Over de lengte van de laadruimte 2 strekken zich meerdere dwarsbalken 4 uit. In figuur 1 is één dwarsbalk 4 getoond, en de vakman zal begrijpen dat overige dwarsbalken 4 zich bevinden onder het dekzeil 7 en daarom niet zichtbaar zijn in figuur 1. Elke dwarsbalk 4 heeft twee verbindingselementen 5, en is via de verbindingselementen 5 verbonden met de 5 draagprofielen 3. De verbindingselementen 5 en de draagprofielen 3 zijn compatibel zodat de dwarsbalken 4 in de lengterichting 6 van de laadruimte 2 verplaatsbaar zijn. Dit principe is bekend en wordt op bekende wijze toegepast in het schuifdaksysteem 1 van de uitvinding. De dwarsbalken 4 zijn verbonden met het dekzeil 7.
Door het in de langsrichting 6 van de laadruimte 2 bewegen van de dwarsbalken 4 kan het dekzeil 7 naar één eind van de laadruimte 2 bewogen worden, zoals getoond is in figuur 1. Hierdoor wordt het dak van de laadruimte 2 minstens gedeeltelijk geopend. Daarbij wordt het dekzeil 7 minstens gedeeltelijk in harmonica gevouwen zodat het oppervlak waarover het dekzeil zich uitstrekt noemenswaardig kleiner is. Deze toestand wordt ook de tweede toestand genoemd. Via een tegengestelde beweging kan het dak van de laadruimte 2 gesloten worden. In de gesloten toestand strekt het dekzeil zich uit over nagenoeg het gehele bovenoppervlak van de laadruimte 2 om zo de laadruimte af te dekken. Dit wordt de eerste toestand genoemd. Figuur 1 toont daarmee de basiselementen uit een traditioneel schuifdaksysteem 1. Het schuifdaksysteem uit figuur 1 kan op traditionele, conventionele wijze gebouwd worden.
Figuur 2 toont een dwarsbalk 4 in bovenaanzicht. Daarbij toont de figuur 2 de verbindingselementen 5. Meer bepaald toont figuur 2 de sleuf 8 ter plaatse van een bovenzijde van de verbindingselementen 5. De sleuf 8 wordt hoofdzakelijk gevormd door een nagenoeg vlak deel van de verbindingselementen. De sleuf 8 is verder bij voorkeur gepositioneerd op een afstand van de rand van de laadruimte 2. De afstand is bij voorkeur groter dan 5cm en bij voorkeur kleiner dan 20 cm. De verbindingselementen 5 zijn bij voorkeur voorzien om verbonden te worden met één of twee vouwplaten. Vouwplaten zijn bekend uit EP 1 782 986, die hierin geïncorporeerd is door referentie voor het beschrijven van de verbinding tussen de verbindingselementen 5 en de vouwplaat. Vouwplaten worden voorzien voor het in harmonica vouwen van het dekzeil 7. Het dekzeil 7 is bij voorkeur bevestigd met de verbindingselementen 5 tussen twee vouwplaten.
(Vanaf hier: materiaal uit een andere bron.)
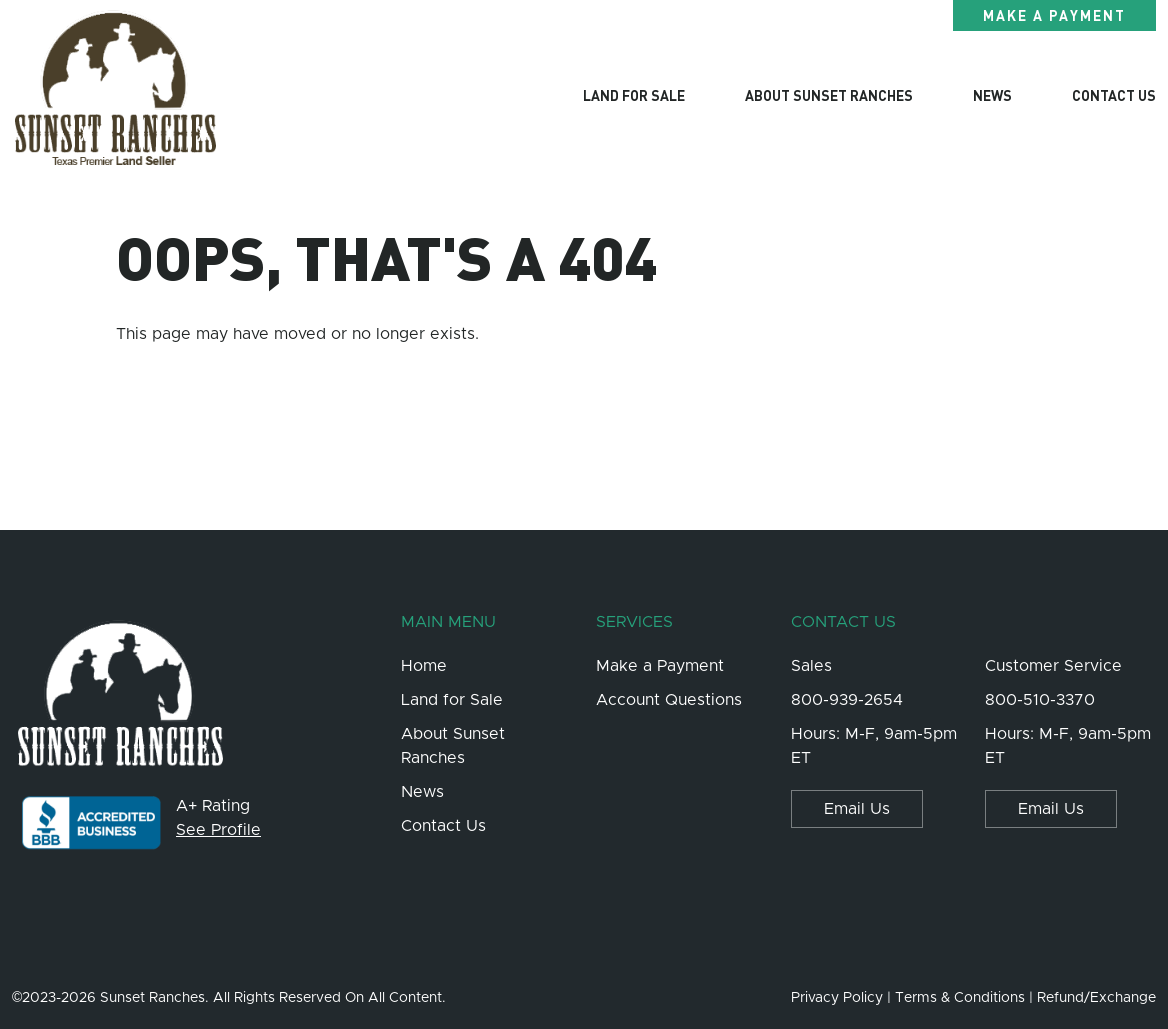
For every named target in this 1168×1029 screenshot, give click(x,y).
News (992, 95)
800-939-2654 (847, 700)
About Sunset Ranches (829, 95)
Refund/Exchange (1096, 998)
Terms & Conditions (960, 998)
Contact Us (1114, 95)
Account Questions (669, 700)
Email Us (857, 809)
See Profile (218, 830)
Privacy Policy (837, 998)
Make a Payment (1054, 15)
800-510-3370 (1040, 700)
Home (424, 666)
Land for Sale (634, 95)
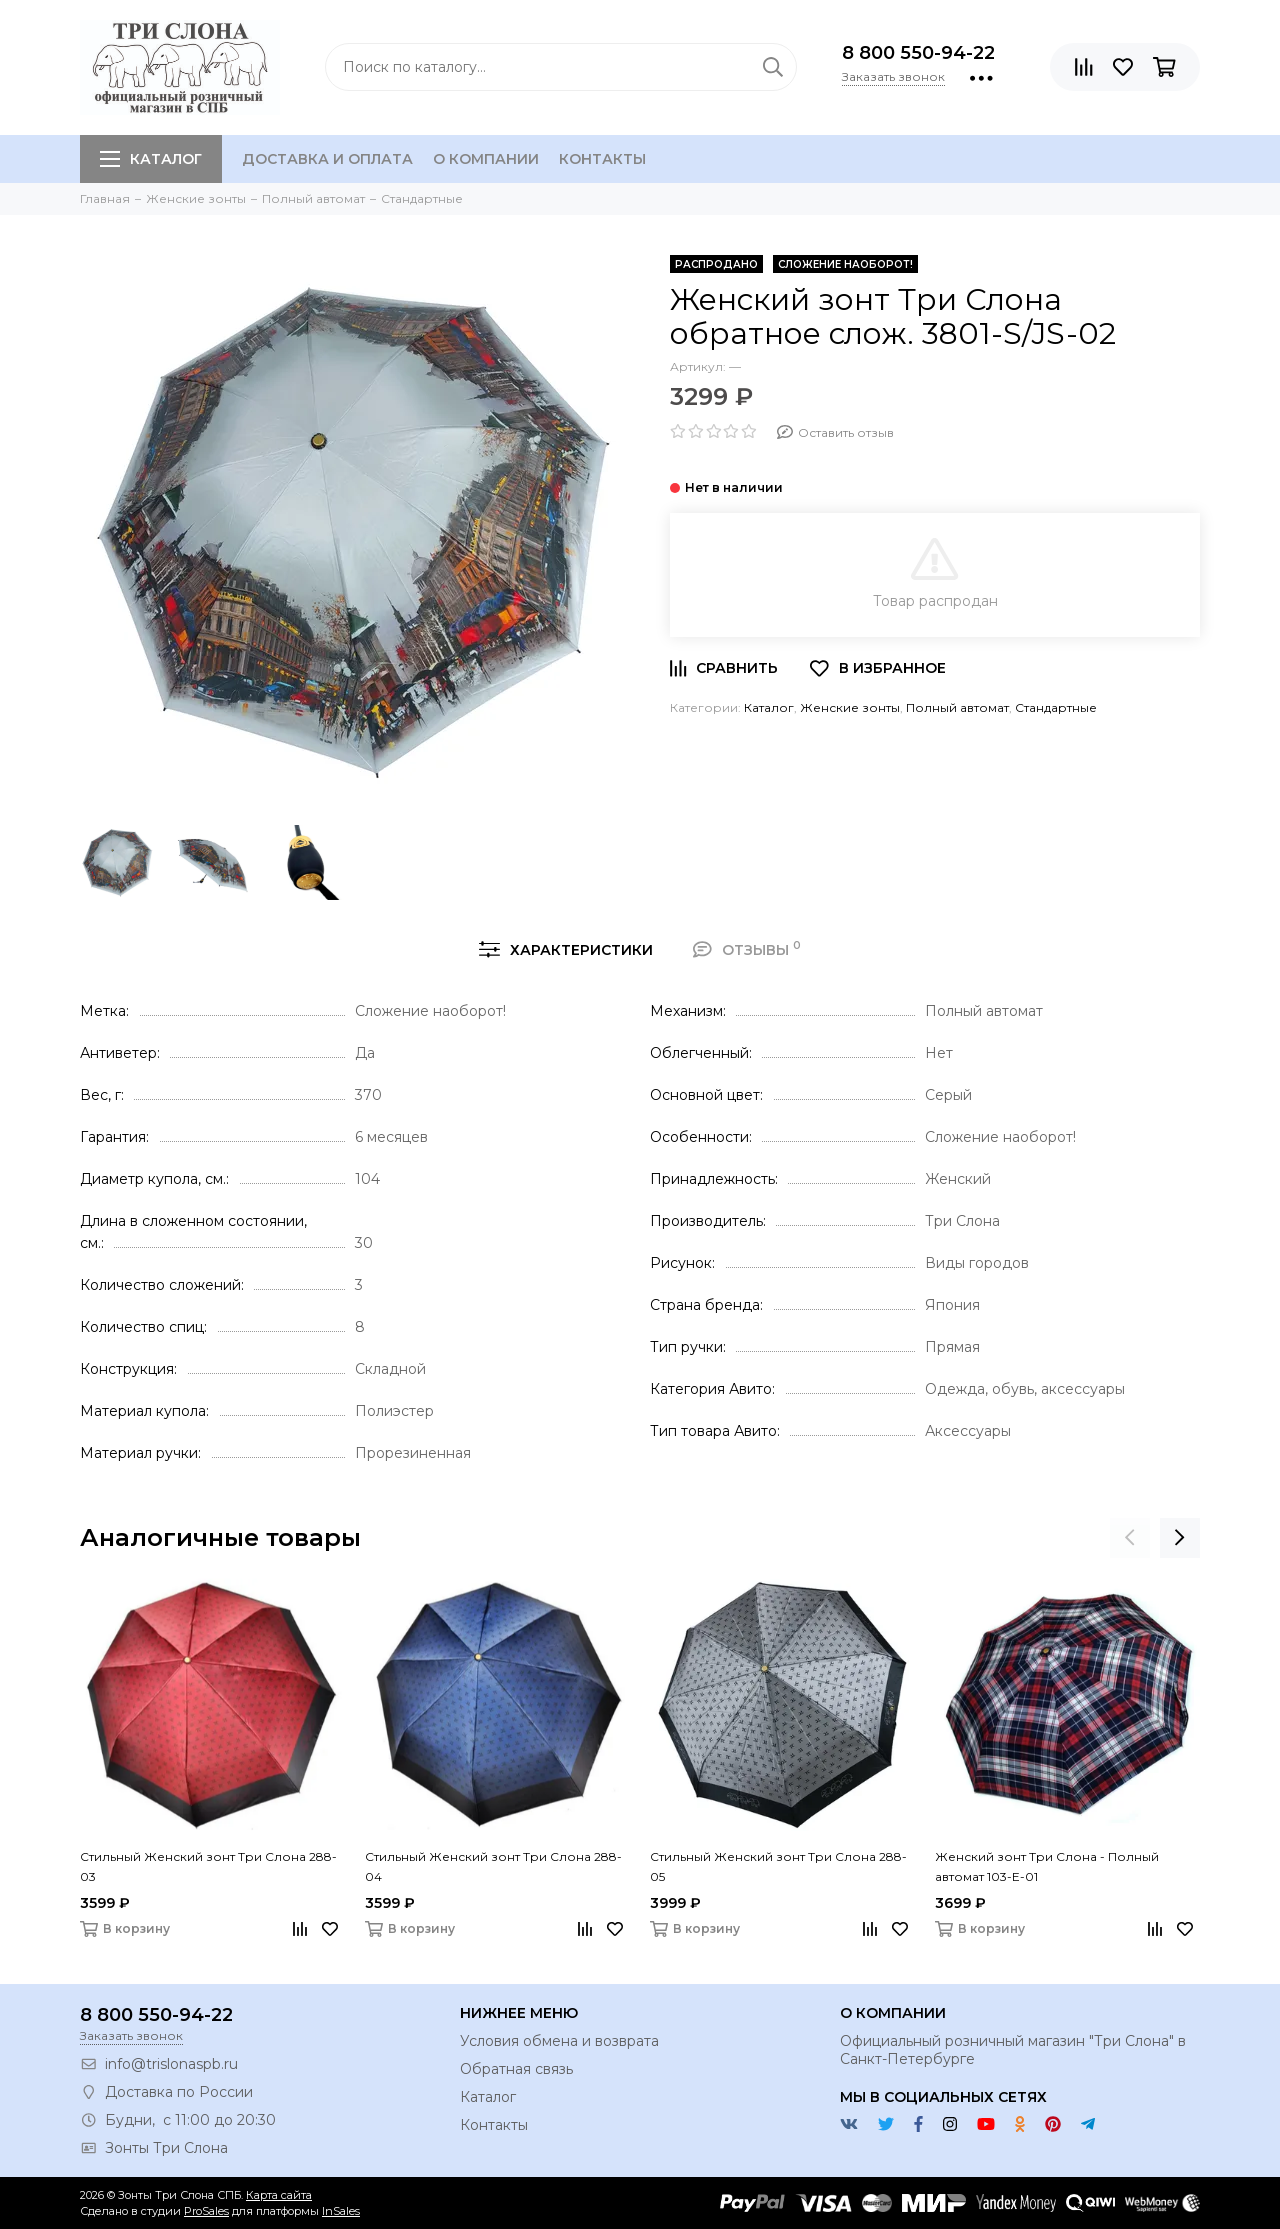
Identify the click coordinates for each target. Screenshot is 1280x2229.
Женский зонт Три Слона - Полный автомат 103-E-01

Figuur 2 illustreert verder dat de verbindingselementen 5 een gedeelte hebben dat grijpt over de rand van de draagprofielen 3. Dit gedeelte is aangeduid in figuur 2 met referentiecijfer 11.
Figuur 2 toont verder het dekzeil 7 dat in figuur 2 getoond is in verhouding tot de dwarsbalk 4. Het dekzeil 7 heeft een totale breedte die bij voorkeur groter is dan de lengte van de dwarsbalk 4 zodanig dat het dekzeil 7 over de randen van de verbindingselementen 5 kan grijpen om met een neerwaarts uitstekend deel daarvan verbonden te worden. Het dekzeil 7 kan hiertoe één of meerdere delen bevatten. Daarbij is de lengte van de dwarsbalk 4 gedefinieerd als de afstand tussen de distale einden van de verbindingselementen 5 van de dwarsbalk 4. Met andere woorden is het dekzeil 7 breed genoeg om zich over de randen van de dwarsbalken uit te strekken. De verbindingselementen 5 zijn verbonden met wagentjes Figuur 3 toont een uitvoeringsvorm van een wagentjes toepasbaar in de uitvinding, waarbij het wagentje meerdere subsets aan wieltjes heeft. Een eerste subset bevat drie wieltjes, en cen tweede subset bevat twee wieltjes. Alle wieltjes lopen in de langsrichting van de dwarsbalk, en bevorderen daarmee het openschuiven van het zeil. In de tweede subset zijn de twee wieltjes geplaatst met een tussenafstand in de langsrichting. Daarmee wordt een rotatie van het wagentje rondom de as van de wieltjes van de tweede subset verhinderd. Namelijk door de afstand tussen de twee wieltjes wordt, bij een rotatie rondom de as van het eerste wieltje, het tweede wieltje omhoog of omlaag bewogen. Omdat dit tweede wieltje ook rolt in een rail, is het niet mogelijk om dit wieltje omhoog of omlaag te rollen, waardoor de rotatie gestopt wordt. Hierdoor kan een momentkracht op het wagentje rondom een as die zich in de tweede richting uitstrekt, opgevangen door het wagentje, meer specifiek door de twee wieltjes uit de tweede subset.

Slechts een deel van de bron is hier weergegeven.